A slight click of metal forced my eyes to open, and I saw Mr. Fowler unbuckling his pants.

“Please, not—” she begged.

“Shut up and do as you’re told.”

If he laid a hand on her, I’d jump out of that closet and hit him as hard as I could. I tightened my fists at the thought. He’d probably throw my skinny-boned ass against the wall and then out the window, but hopefully I’d scare him enough to leave Molly alone. He had better have loosened that belt because of his beer belly, not for any other reason. I wanted to believe that the worst he’d do would be to hit her with the belt, but even that seemed like a lenient punishment from Mr. Fowler. Still, I didn’t hear any other physical threats. What was he up to?

“You still have enough pads?” he asked.

“Yes, they’ll last me a while.”

“Did you mark your period on the calendar?”

“I did.”

Her voice was barely audible. I didn’t have any sisters, so I didn’t know the standard procedure for dealing with women’s issues — gross — but something about his question made me feel uncomfortable.

When I saw Molly’s shorts fall to the floor and her tiny feet wiggle as she shimmied out of her underwear, I closed my eyes again. I didn’t open them until I was sure she had her pajama bottoms on. The next few minutes as she went through her routine of changing, going to the bathroom, brushing her teeth, combing through her hair and whatever else there was that girls did when they got ready for bed, felt like they lasted forever. When I peeked through my eyes, Mr. Fowler hadn’t moved from his spot; as long as he stayed away from Molly, I was fine with that.

Fifteen minutes later, the closet door opened. Molly pulled her hand over her swollen eyes and reached for me. She’d been crying. I wanted to hug her and tell her that everything would be all right, but doing so would acknowledge that she had been crying and embarrass her that much more. And so I ignored the redness in her eyes.

“I’m sorry about that, Carter.”

“I kept my eyes closed. I didn’t see you change.”

“Oh, okay. That’s good. You should probably leave now, in case he comes back again.”

Chills swept over my arms.

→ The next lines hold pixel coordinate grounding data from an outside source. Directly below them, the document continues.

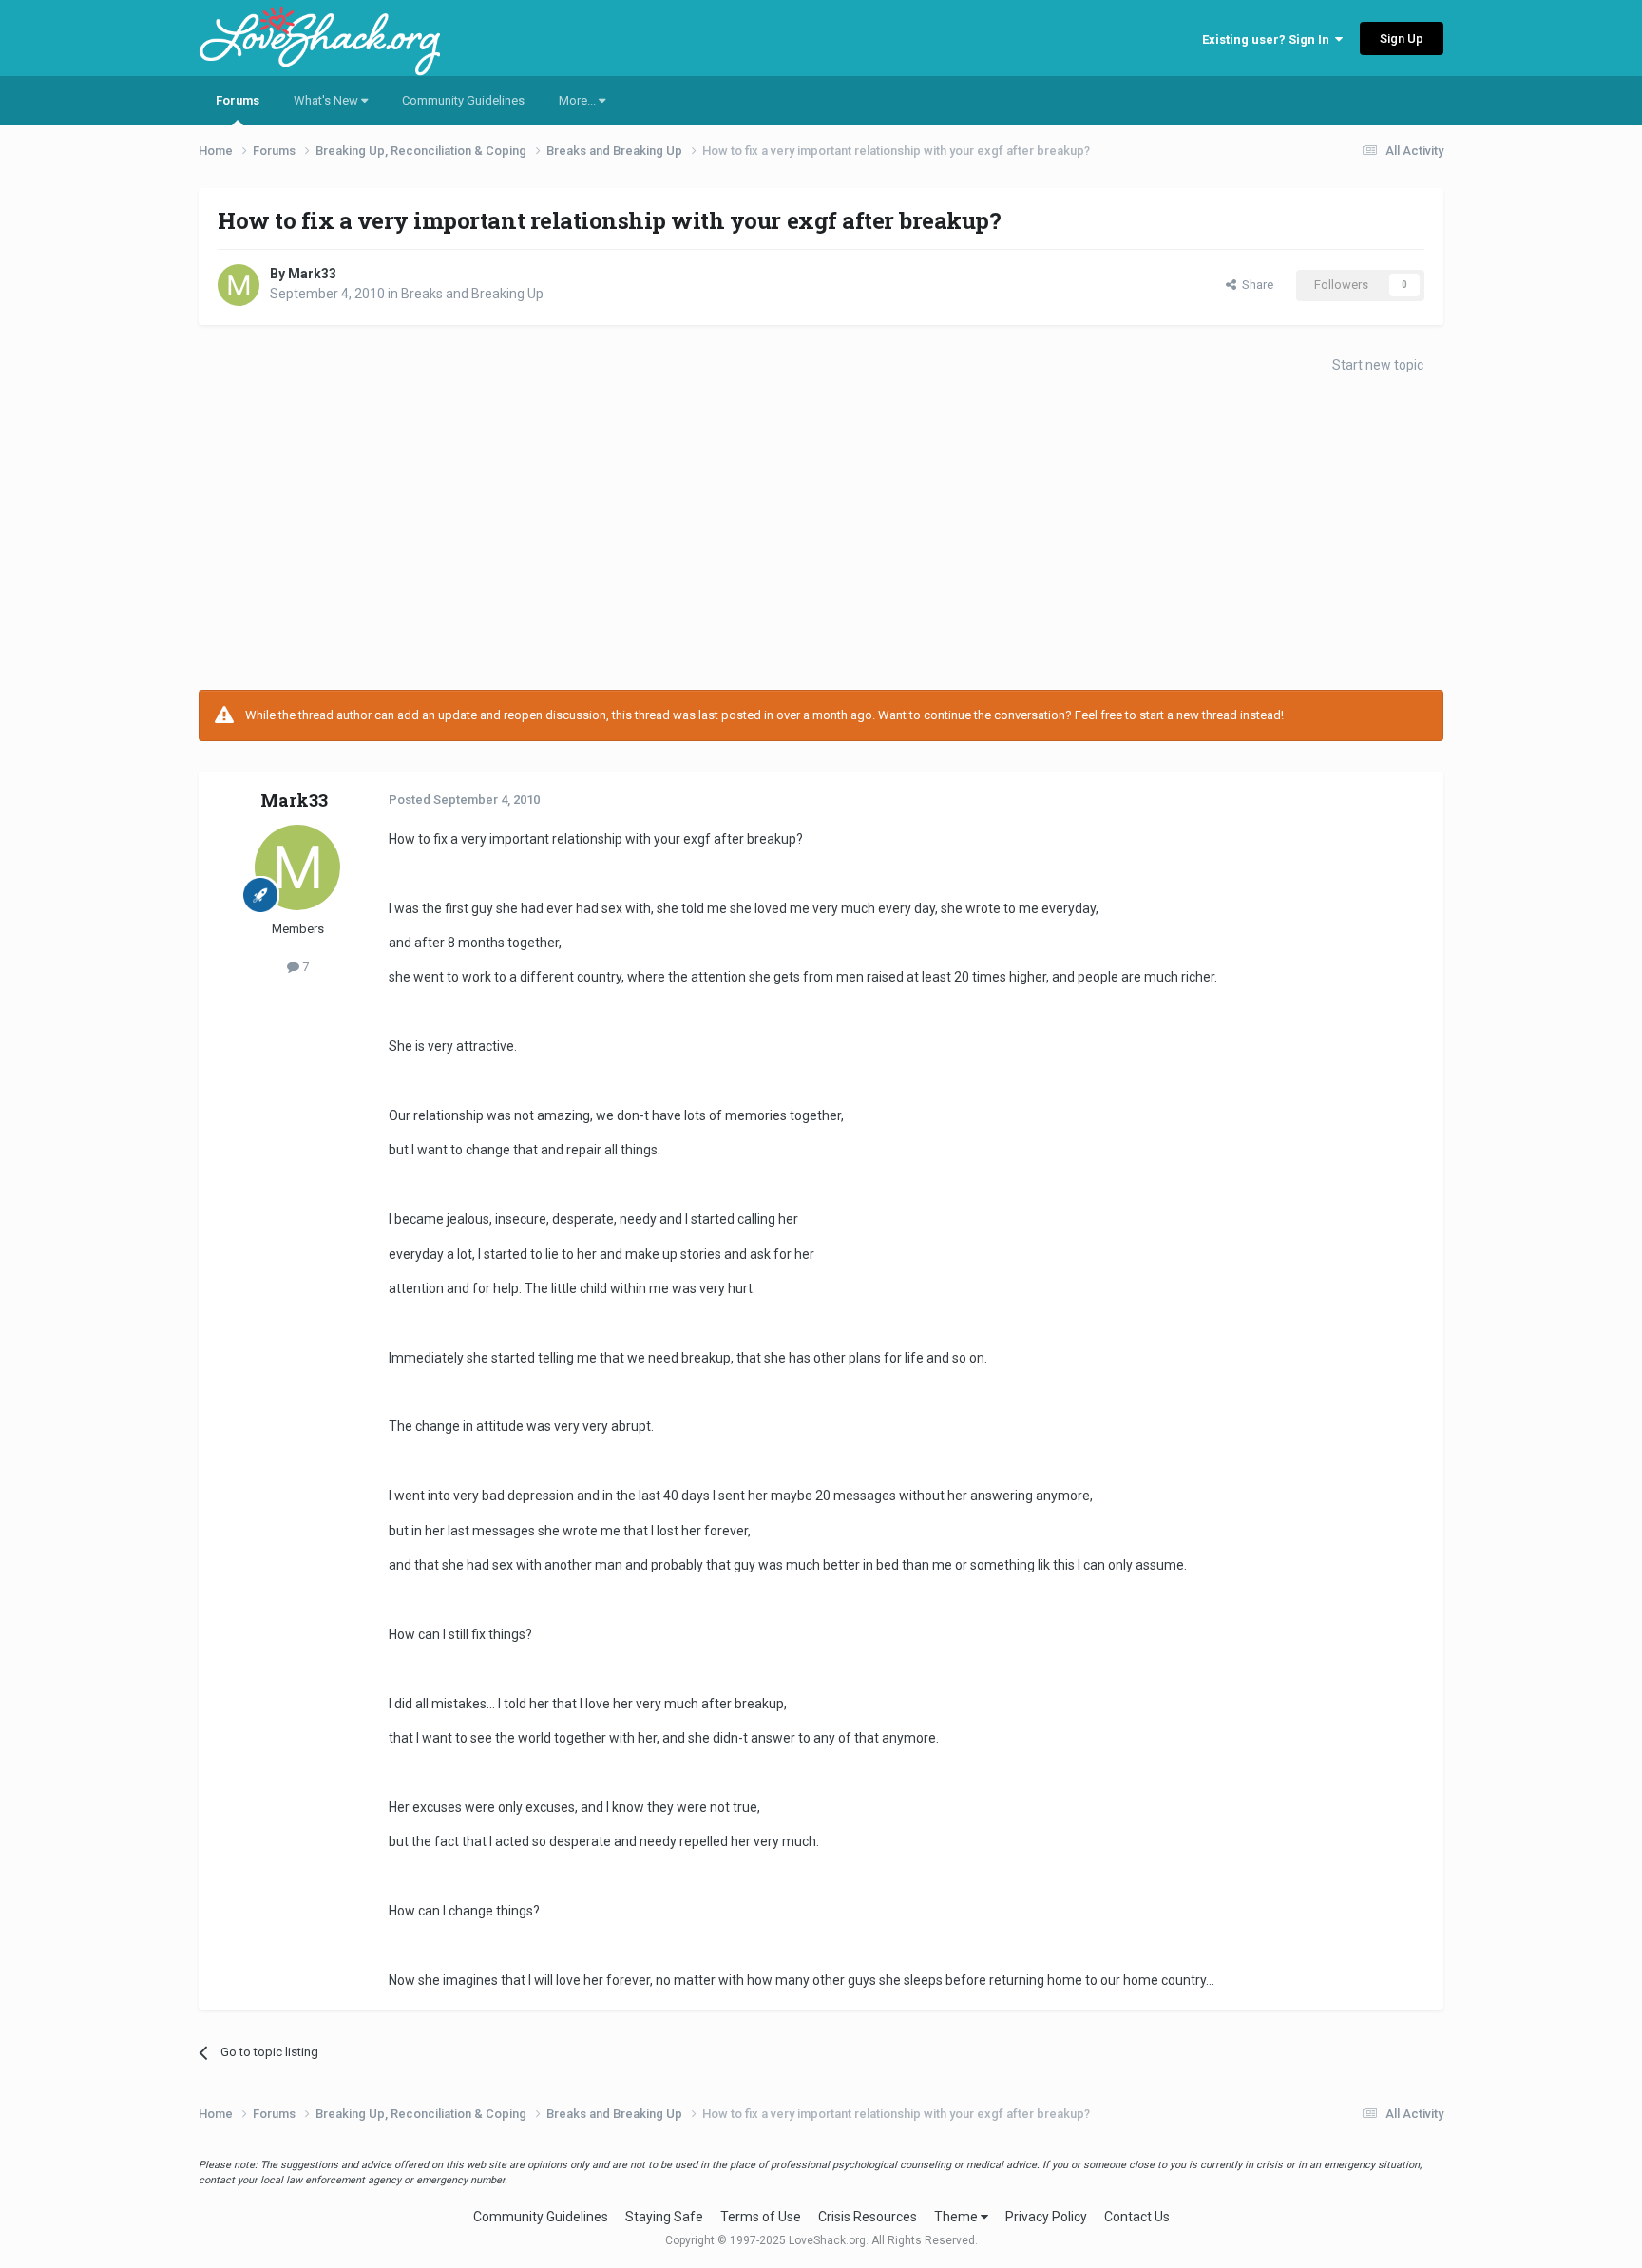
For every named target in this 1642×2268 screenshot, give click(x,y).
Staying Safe (664, 2216)
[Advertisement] (821, 538)
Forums (237, 100)
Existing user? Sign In (1268, 39)
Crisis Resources (867, 2216)
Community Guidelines (463, 100)
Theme (957, 2216)
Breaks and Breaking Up (472, 293)
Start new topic (1377, 364)
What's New (327, 100)
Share (1254, 284)
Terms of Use (760, 2216)
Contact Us (1137, 2216)
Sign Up (1401, 38)
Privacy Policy (1046, 2216)
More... (579, 100)
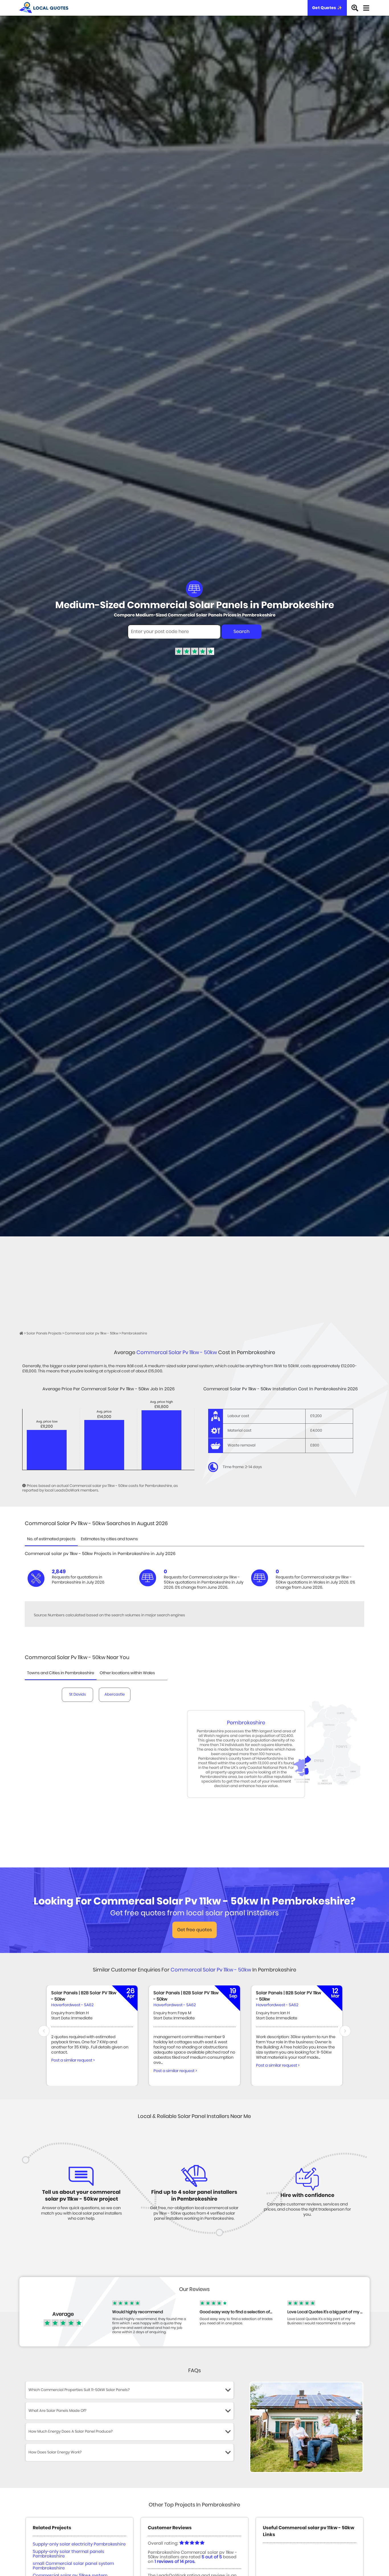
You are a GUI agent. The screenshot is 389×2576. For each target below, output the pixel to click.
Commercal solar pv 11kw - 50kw (176, 1352)
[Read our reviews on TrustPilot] (194, 654)
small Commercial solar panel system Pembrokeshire (73, 2565)
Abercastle (115, 1694)
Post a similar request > (73, 2060)
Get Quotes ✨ (327, 8)
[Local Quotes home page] (44, 8)
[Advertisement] (194, 1279)
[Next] (345, 2031)
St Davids (77, 1694)
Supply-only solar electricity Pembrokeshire (79, 2544)
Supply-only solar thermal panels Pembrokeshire (68, 2553)
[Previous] (44, 2031)
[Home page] (21, 1333)
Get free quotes (194, 1930)
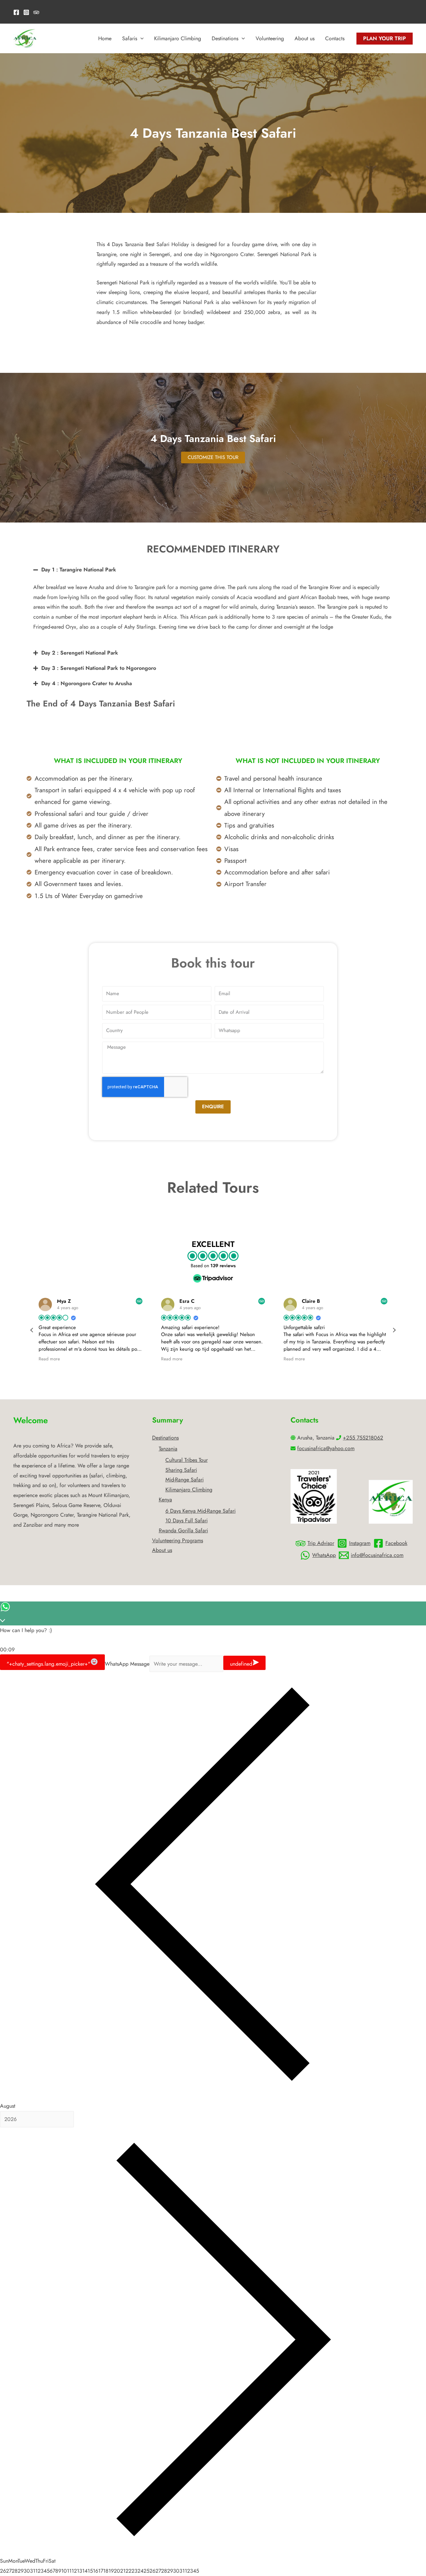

Why would he come back, if Molly was ready to sleep?

“Yeah, I should go. Are you okay though? You know, I’m not afraid of him.” That was a little bit of truth stretching, but I wanted her to feel safe. “I can stay with you if you’d like.”

Without waiting for her objection, I took her hand and led her to her bed. Molly slipped underneath the covers, and I tucked the corners around her shoulders. The drapes were pulled closed to make the room appear darker. It was barely past eight-thirty and the summer sun wouldn’t set for another hour at least. She looked beautiful lying there, her brown hair splayed out on the pillow. In fact, I’d never truly taken the time to take in her beauty until that moment.

“He’s not like that all the time,” she whispered.

“Has he done this before? Asked you to change in front of him?”

“No, this was the first time.” Her eyes skidded to the side, twice. She was lying, but I didn’t want to upset Molly anymore, so I let it slide. “He’s stressed. Mom just had a baby, and it’s… it’s just very difficult for them.”

I couldn’t imagine that having a newborn in the house was easy, but that didn’t mean that Molly’s privacy was to be sacrificed.

“Please don’t tell anyone, Carter. It was a one-time thing.”

I hoped so. I really did. Little did I know the doubt in my instinct was still being fed by the innocence of my age. I wished later that I’d listened to that nagging voice in my head more carefully. It could have saved so much grief in the future.

“I won’t.” I made the sign of the cross over my chest.

“And never mention this again. Promise me, Carter.”

That was one difficult promise to keep, but my parents always taught me to give other people the benefit of the doubt. Not to judge, but forgive and know that second chances didn’t come often.

“Promise,” I said, before opening the window and climbing down. “This is between me and you, Molly. You can trust me.”

“Thank you. You’re a good friend, Carter,” Molly whispered from behind me; but I felt like a jerk. I felt like the worst friend in the world, and I didn’t know why.

I never liked being around Mr. Fowler after that day, and I wished I had known the signs of a pedophile and a sick man when I was younger. Maybe I could have saved Molly from the pain she’d experience as a young woman.

We never spoke about that night again, and I selfishly chose to forget it. I did, however know that if Mr. Fowler ever hurt Molly, I’d be the one who killed him.